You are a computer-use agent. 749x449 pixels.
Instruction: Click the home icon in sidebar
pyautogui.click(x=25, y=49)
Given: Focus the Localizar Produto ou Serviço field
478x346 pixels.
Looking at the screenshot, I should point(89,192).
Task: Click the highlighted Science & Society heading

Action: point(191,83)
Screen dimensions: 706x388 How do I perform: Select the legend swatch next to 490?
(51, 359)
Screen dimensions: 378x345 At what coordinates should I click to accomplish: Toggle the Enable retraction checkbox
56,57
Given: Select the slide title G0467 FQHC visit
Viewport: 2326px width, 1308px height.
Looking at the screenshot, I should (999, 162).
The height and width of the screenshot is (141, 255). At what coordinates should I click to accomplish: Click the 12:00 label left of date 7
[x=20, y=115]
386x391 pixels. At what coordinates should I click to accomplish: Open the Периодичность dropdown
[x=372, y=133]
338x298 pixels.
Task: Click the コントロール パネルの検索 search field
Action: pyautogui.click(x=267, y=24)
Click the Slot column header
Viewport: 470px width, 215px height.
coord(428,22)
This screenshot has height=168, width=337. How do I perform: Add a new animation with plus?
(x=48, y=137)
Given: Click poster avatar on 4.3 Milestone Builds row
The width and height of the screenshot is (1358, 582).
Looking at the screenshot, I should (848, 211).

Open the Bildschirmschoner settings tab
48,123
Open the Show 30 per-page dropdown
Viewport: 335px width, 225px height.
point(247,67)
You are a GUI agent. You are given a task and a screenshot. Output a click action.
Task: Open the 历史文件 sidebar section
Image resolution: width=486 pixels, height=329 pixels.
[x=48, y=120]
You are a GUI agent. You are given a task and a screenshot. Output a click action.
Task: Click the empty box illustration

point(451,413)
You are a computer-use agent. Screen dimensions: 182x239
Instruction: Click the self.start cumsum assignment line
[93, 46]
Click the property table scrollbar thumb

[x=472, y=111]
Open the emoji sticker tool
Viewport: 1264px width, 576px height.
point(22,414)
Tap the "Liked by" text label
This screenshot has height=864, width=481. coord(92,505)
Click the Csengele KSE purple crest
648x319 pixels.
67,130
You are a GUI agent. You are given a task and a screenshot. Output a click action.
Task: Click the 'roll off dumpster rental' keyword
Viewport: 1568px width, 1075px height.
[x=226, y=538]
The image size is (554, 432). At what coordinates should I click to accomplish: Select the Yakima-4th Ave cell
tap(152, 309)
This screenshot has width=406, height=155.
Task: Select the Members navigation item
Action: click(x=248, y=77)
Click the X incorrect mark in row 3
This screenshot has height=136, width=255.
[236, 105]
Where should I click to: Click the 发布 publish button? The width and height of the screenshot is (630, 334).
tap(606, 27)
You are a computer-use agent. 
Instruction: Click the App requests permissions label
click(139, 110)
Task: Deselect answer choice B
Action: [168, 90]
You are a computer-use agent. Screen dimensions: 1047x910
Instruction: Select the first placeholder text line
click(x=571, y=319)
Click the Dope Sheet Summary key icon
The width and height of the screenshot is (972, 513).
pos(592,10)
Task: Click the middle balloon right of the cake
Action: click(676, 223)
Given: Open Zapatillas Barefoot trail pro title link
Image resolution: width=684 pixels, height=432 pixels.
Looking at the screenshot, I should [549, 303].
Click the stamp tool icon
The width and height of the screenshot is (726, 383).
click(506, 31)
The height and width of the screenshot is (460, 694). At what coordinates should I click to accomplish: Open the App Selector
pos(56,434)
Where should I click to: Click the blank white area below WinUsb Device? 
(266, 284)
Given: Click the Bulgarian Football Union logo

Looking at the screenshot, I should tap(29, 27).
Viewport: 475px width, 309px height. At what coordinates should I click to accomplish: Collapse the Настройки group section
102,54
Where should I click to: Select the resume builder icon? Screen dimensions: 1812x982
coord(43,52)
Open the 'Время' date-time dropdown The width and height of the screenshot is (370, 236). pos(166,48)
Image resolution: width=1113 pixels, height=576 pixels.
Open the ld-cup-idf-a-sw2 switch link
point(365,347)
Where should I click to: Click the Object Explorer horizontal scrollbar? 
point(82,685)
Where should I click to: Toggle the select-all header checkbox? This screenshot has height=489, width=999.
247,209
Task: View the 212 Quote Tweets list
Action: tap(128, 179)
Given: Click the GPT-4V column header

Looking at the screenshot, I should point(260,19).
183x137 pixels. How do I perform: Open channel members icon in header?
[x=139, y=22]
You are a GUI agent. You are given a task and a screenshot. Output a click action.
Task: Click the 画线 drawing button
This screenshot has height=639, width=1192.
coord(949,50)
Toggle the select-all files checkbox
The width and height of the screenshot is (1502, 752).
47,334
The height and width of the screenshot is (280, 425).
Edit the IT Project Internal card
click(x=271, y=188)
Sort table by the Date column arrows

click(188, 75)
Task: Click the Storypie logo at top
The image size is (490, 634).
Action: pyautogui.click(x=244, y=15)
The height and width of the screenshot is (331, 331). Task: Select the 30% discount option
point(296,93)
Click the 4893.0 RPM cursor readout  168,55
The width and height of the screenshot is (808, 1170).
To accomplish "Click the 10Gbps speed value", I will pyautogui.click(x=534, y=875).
┄┄┄┄┄┄┄┄┄┄
Task to carry out :: Output all of the data without altering a single line.

The answer ::
You are a computer-use agent. 749x449 pixels.
Instruction: Click the home icon in sidebar
pyautogui.click(x=25, y=49)
Given: Focus the Localizar Produto ou Serviço field
478x346 pixels.
Looking at the screenshot, I should point(89,192).
Task: Click the highlighted Science & Society heading

Action: point(191,83)
Screen dimensions: 706x388 How do I perform: Select the legend swatch next to 490?
(51, 359)
Screen dimensions: 378x345 At what coordinates should I click to accomplish: Toggle the Enable retraction checkbox
56,57
Given: Select the slide title G0467 FQHC visit
Viewport: 2326px width, 1308px height.
Looking at the screenshot, I should (999, 162).
The height and width of the screenshot is (141, 255). At what coordinates should I click to accomplish: Click the 12:00 label left of date 7
[x=20, y=115]
386x391 pixels. At what coordinates should I click to accomplish: Open the Периодичность dropdown
[x=372, y=133]
338x298 pixels.
Task: Click the コントロール パネルの検索 search field
Action: pyautogui.click(x=267, y=24)
Click the Slot column header
Viewport: 470px width, 215px height.
coord(428,22)
This screenshot has height=168, width=337. How do I perform: Add a new animation with plus?
(x=48, y=137)
Given: Click poster avatar on 4.3 Milestone Builds row
The width and height of the screenshot is (1358, 582).
Looking at the screenshot, I should (848, 211).

Open the Bildschirmschoner settings tab
48,123
Open the Show 30 per-page dropdown
Viewport: 335px width, 225px height.
point(247,67)
You are a GUI agent. You are given a task and a screenshot. Output a click action.
Task: Open the 历史文件 sidebar section
Image resolution: width=486 pixels, height=329 pixels.
[x=48, y=120]
You are a GUI agent. You are given a task and a screenshot. Output a click action.
Task: Click the empty box illustration

point(451,413)
You are a computer-use agent. Screen dimensions: 182x239
Instruction: Click the self.start cumsum assignment line
[93, 46]
Click the property table scrollbar thumb

[x=472, y=111]
Open the emoji sticker tool
Viewport: 1264px width, 576px height.
point(22,414)
Tap the "Liked by" text label
This screenshot has height=864, width=481. coord(92,505)
Click the Csengele KSE purple crest
648x319 pixels.
67,130
You are a GUI agent. You are given a task and a screenshot. Output a click action.
Task: Click the 'roll off dumpster rental' keyword
Viewport: 1568px width, 1075px height.
[x=226, y=538]
The image size is (554, 432). At what coordinates should I click to accomplish: Select the Yakima-4th Ave cell
tap(152, 309)
This screenshot has width=406, height=155.
Task: Select the Members navigation item
Action: click(x=248, y=77)
Click the X incorrect mark in row 3
This screenshot has height=136, width=255.
[236, 105]
Where should I click to: Click the 发布 publish button? The width and height of the screenshot is (630, 334).
tap(606, 27)
You are a computer-use agent. 
Instruction: Click the App requests permissions label
click(139, 110)
Task: Deselect answer choice B
Action: [168, 90]
You are a computer-use agent. Screen dimensions: 1047x910
Instruction: Select the first placeholder text line
click(x=571, y=319)
Click the Dope Sheet Summary key icon
The width and height of the screenshot is (972, 513).
pos(592,10)
Task: Click the middle balloon right of the cake
Action: click(676, 223)
Given: Open Zapatillas Barefoot trail pro title link
Image resolution: width=684 pixels, height=432 pixels.
Looking at the screenshot, I should [549, 303].
Click the stamp tool icon
The width and height of the screenshot is (726, 383).
click(506, 31)
The height and width of the screenshot is (460, 694). At what coordinates should I click to accomplish: Open the App Selector
pos(56,434)
Where should I click to: Click the blank white area below WinUsb Device? 
(266, 284)
Given: Click the Bulgarian Football Union logo

Looking at the screenshot, I should tap(29, 27).
Viewport: 475px width, 309px height. At what coordinates should I click to accomplish: Collapse the Настройки group section
102,54
Where should I click to: Select the resume builder icon? Screen dimensions: 1812x982
coord(43,52)
Open the 'Время' date-time dropdown The width and height of the screenshot is (370, 236). pos(166,48)
Image resolution: width=1113 pixels, height=576 pixels.
Open the ld-cup-idf-a-sw2 switch link
point(365,347)
Where should I click to: Click the Object Explorer horizontal scrollbar? 
point(82,685)
Where should I click to: Toggle the select-all header checkbox? This screenshot has height=489, width=999.
247,209
Task: View the 212 Quote Tweets list
Action: tap(128, 179)
Given: Click the GPT-4V column header

Looking at the screenshot, I should point(260,19).
183x137 pixels. How do I perform: Open channel members icon in header?
[x=139, y=22]
You are a GUI agent. You are given a task and a screenshot. Output a click action.
Task: Click the 画线 drawing button
This screenshot has height=639, width=1192.
coord(949,50)
Toggle the select-all files checkbox
The width and height of the screenshot is (1502, 752).
47,334
The height and width of the screenshot is (280, 425).
Edit the IT Project Internal card
click(x=271, y=188)
Sort table by the Date column arrows

click(188, 75)
Task: Click the Storypie logo at top
The image size is (490, 634).
Action: pyautogui.click(x=244, y=15)
The height and width of the screenshot is (331, 331). Task: Select the 30% discount option
point(296,93)
Click the 4893.0 RPM cursor readout  168,55
The width and height of the screenshot is (808, 1170).
To accomplish "Click the 10Gbps speed value", I will pyautogui.click(x=534, y=875).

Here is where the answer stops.